WHAT IS REQUIRED ▸
Beginning with the line that holds "Given: Click the plus icon to add attachment" in the data below, give again every line through the one that holds "The height and", exactly as written.

INPUT ▸
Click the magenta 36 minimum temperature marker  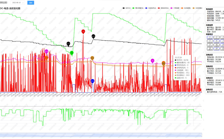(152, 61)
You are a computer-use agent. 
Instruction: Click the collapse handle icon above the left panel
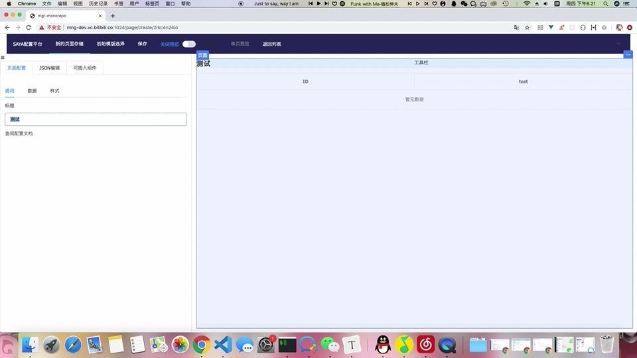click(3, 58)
* * *
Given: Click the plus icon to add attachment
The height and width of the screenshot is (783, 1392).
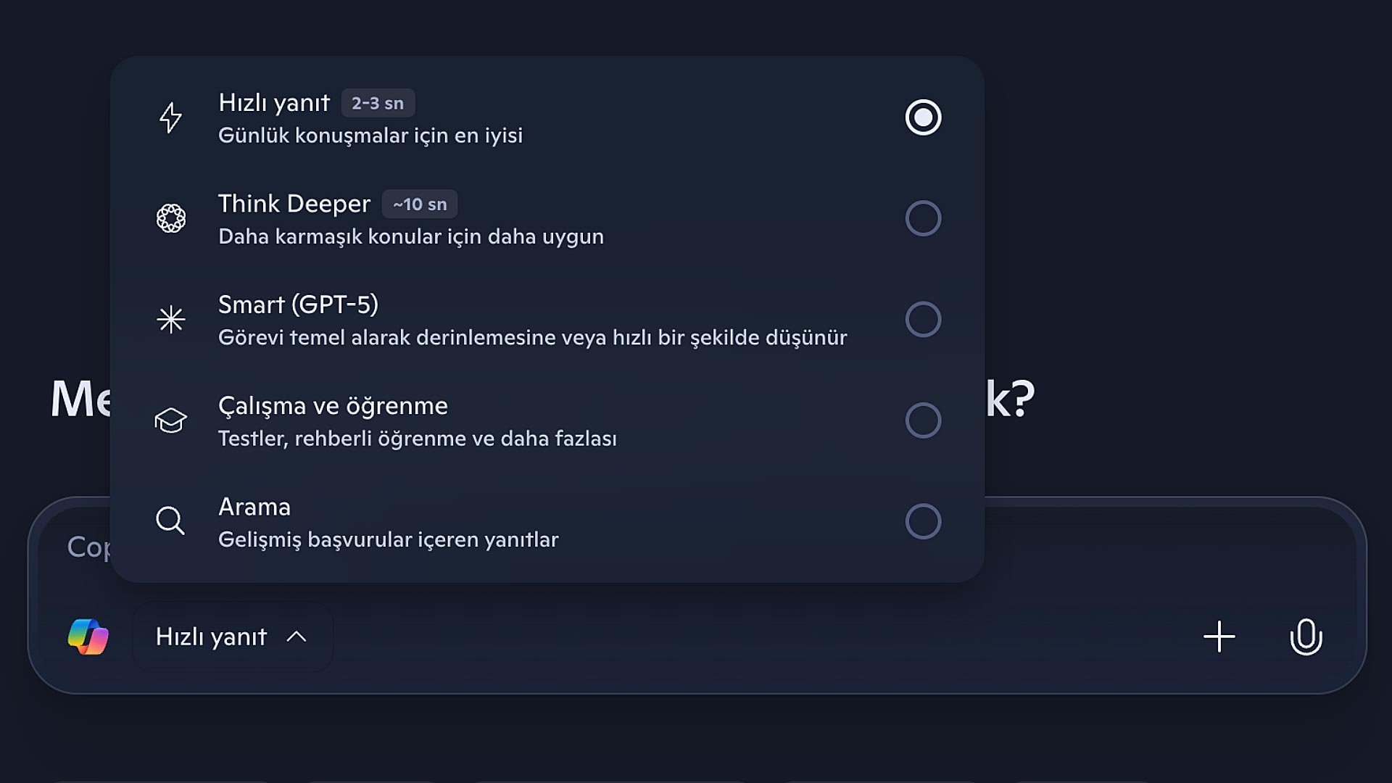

TASK RESPONSE ▸
Given: Click the plus icon to add attachment
The height and width of the screenshot is (783, 1392).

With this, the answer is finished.